---- Data in this exercise

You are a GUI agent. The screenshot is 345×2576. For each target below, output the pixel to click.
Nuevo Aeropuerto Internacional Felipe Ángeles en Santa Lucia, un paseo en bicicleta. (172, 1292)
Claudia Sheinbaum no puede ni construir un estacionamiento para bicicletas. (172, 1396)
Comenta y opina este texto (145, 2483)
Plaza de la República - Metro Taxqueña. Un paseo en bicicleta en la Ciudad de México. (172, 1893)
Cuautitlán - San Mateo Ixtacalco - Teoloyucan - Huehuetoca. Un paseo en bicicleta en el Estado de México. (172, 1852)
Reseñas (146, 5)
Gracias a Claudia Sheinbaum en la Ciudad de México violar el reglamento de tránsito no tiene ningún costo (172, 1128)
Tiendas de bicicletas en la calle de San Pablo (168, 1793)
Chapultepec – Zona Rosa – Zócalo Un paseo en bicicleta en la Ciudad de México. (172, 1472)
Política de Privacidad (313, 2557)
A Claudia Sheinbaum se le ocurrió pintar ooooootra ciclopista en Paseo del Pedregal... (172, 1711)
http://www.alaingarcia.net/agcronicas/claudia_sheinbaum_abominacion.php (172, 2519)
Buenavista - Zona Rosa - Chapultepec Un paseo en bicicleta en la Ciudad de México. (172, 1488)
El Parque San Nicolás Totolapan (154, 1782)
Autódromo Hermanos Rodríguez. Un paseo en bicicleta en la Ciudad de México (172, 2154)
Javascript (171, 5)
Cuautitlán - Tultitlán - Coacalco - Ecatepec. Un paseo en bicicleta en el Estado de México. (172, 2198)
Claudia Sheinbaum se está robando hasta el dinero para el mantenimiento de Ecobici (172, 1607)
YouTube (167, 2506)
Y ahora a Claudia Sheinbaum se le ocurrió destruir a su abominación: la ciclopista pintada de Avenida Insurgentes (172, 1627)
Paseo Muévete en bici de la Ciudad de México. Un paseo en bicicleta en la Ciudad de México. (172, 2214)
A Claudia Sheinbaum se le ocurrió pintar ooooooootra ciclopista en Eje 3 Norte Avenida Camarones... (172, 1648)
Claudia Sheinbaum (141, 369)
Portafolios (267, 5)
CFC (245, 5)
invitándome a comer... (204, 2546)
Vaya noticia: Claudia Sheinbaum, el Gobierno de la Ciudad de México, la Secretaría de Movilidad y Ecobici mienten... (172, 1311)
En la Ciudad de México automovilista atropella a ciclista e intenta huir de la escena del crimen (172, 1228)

--------

# [Work order]
Copy out all of the material, word for word.

# [Exercise answer]
You are a GUI agent. The screenshot is 345×2576. For each target below, output the pixel to click.
Nuevo Aeropuerto Internacional Felipe Ángeles en Santa Lucia, un paseo en bicicleta. (172, 1292)
Claudia Sheinbaum no puede ni construir un estacionamiento para bicicletas. (172, 1396)
Comenta y opina este texto (145, 2483)
Plaza de la República - Metro Taxqueña. Un paseo en bicicleta en la Ciudad de México. (172, 1893)
Cuautitlán - San Mateo Ixtacalco - Teoloyucan - Huehuetoca. Un paseo en bicicleta en el Estado de México. (172, 1852)
Reseñas (146, 5)
Gracias a Claudia Sheinbaum en la Ciudad de México violar el reglamento de tránsito no tiene ningún costo (172, 1128)
Tiendas de bicicletas en la calle de San Pablo (168, 1793)
Chapultepec – Zona Rosa – Zócalo Un paseo en bicicleta en la Ciudad de México. (172, 1472)
Política de Privacidad (313, 2557)
A Claudia Sheinbaum se le ocurrió pintar ooooootra ciclopista en Paseo del Pedregal... (172, 1711)
http://www.alaingarcia.net/agcronicas/claudia_sheinbaum_abominacion.php (172, 2519)
Buenavista - Zona Rosa - Chapultepec Un paseo en bicicleta en la Ciudad de México. (172, 1488)
El Parque San Nicolás Totolapan (154, 1782)
Autódromo Hermanos Rodríguez. Un paseo en bicicleta en la Ciudad de México (172, 2154)
Javascript (171, 5)
Cuautitlán - Tultitlán - Coacalco - Ecatepec. Un paseo en bicicleta en el Estado de México. (172, 2198)
Claudia Sheinbaum se está robando hasta el dinero para el mantenimiento de Ecobici (172, 1607)
YouTube (167, 2506)
Y ahora a Claudia Sheinbaum se le ocurrió destruir a su abominación: la ciclopista pintada de Avenida Insurgentes (172, 1627)
Paseo Muévete en bici de la Ciudad de México. Un paseo en bicicleta en la Ciudad de México. (172, 2214)
A Claudia Sheinbaum se le ocurrió pintar ooooooootra ciclopista en Eje 3 Norte Avenida Camarones... (172, 1648)
Claudia Sheinbaum (141, 369)
Portafolios (267, 5)
CFC (245, 5)
invitándome a comer... (204, 2546)
Vaya noticia: Claudia Sheinbaum, el Gobierno de la Ciudad de México, la Secretaría de Movilidad y Ecobici mienten... (172, 1311)
En la Ciudad de México automovilista atropella a ciclista e intenta huir de la escena del crimen (172, 1228)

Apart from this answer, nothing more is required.